He was "fired for something he couldn't say" under his Christian beliefs and opinion that women can't become men, and the King William County Circuit Court didn't give an explanation for dismissing Vlaming's case, Schandevel told the judicial panel.

"Co-extensibility is a little bit ambiguous," and the Virginia high court has compared state to federal law in "very few places," an unidentified judge interrupted, asking the lawyer if he'll provide "research on the underlying Virginia understanding of our free speech rights" compared to the U.S. Constitution. (The virtual hearing was audio-only.)

Schandevel pointed the panel to several pages of its petition citing historical research, including by former federal appeals judge Michael McConnell, now director of Stanford's constitutional law center. 

Founding father James Madison rejected George Mason's proposed word "toleration" in the Virginia Bill of Rights, claiming it "implies an act of legislative grace," McConnell wrote in 1990, when Smith was decided. The state assembly adopted a more expansive phrase: "full and free exercise of religion."
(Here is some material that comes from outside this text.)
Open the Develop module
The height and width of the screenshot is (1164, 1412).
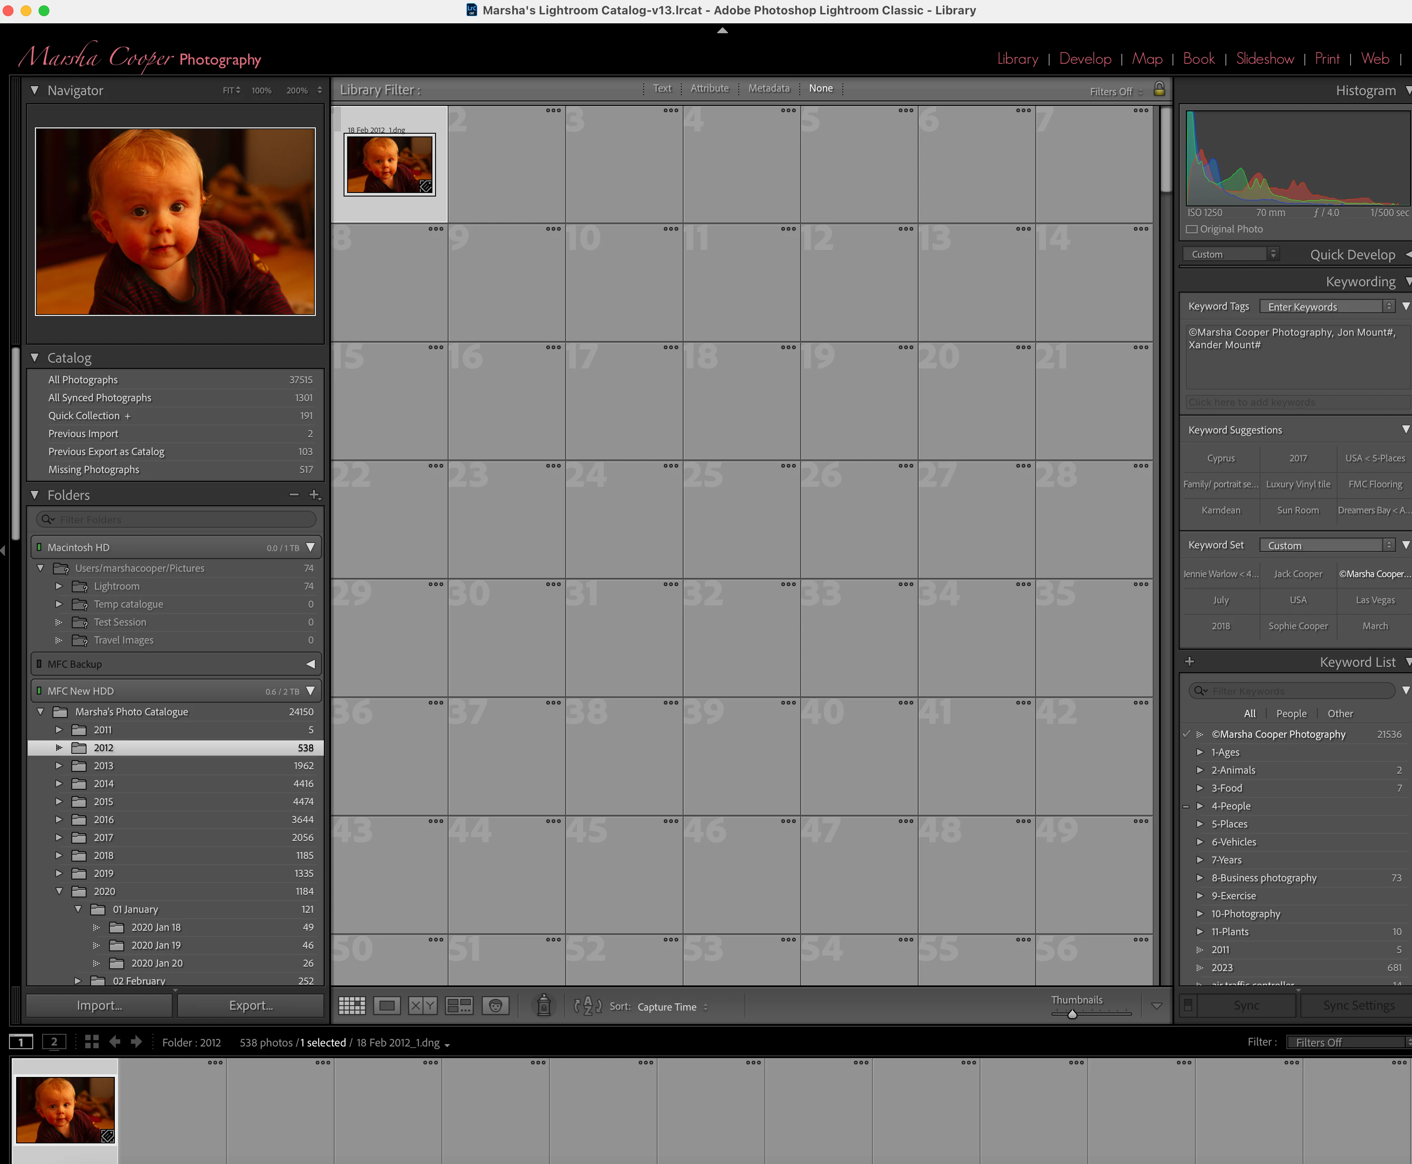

"The issues in this case are very narrow" because Vlaming was fired for his silence, meaning it should be reviewed under the most demanding legal standard, known as strict scrutiny, Schandevel said. The high court should add "some important legal meat on the bones" of the state constitution.

Asked to flesh out the meaning of "co-extensive," an unidentified judge responded that "the term has many nuances." It could mean "at least" or "exactly" as protective as the U.S. Constitution.

It's the state high court's prerogative to define what federal law means for its own constitution, Schandevel responded. He noted it has never cited two key Supreme Court rulings that limit First Amendment rights of public employees, known as Pickering and Garcetti.